> **Dataset entries**:
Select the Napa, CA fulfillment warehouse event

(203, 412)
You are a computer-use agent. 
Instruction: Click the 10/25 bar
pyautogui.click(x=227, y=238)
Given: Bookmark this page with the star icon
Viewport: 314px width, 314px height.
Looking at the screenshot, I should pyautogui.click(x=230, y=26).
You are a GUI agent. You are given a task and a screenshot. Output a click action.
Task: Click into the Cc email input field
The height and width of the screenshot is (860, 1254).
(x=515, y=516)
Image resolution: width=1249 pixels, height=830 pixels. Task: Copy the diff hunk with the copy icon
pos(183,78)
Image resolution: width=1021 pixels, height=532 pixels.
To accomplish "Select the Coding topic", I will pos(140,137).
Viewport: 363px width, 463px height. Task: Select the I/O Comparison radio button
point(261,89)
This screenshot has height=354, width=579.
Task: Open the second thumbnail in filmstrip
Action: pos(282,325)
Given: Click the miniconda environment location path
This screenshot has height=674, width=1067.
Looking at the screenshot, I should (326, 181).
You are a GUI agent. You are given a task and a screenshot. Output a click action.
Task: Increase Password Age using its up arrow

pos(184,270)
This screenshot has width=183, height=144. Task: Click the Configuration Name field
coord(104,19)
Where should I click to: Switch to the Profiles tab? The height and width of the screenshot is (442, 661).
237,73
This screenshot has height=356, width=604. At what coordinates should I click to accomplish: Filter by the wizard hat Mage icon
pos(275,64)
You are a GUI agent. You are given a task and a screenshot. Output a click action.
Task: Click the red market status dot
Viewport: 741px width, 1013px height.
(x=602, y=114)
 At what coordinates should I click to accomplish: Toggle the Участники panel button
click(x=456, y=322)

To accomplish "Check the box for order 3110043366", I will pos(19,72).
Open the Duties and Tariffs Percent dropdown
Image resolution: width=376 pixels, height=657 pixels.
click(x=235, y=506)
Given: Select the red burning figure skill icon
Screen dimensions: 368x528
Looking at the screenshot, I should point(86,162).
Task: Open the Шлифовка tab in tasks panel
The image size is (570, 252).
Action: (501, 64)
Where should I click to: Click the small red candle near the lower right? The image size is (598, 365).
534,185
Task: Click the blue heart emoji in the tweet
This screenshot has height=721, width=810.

> **Problem requirements**: Work out how many lines of the material above contain the word "will", then give only that figure.

> **Solution to this exercise**: 2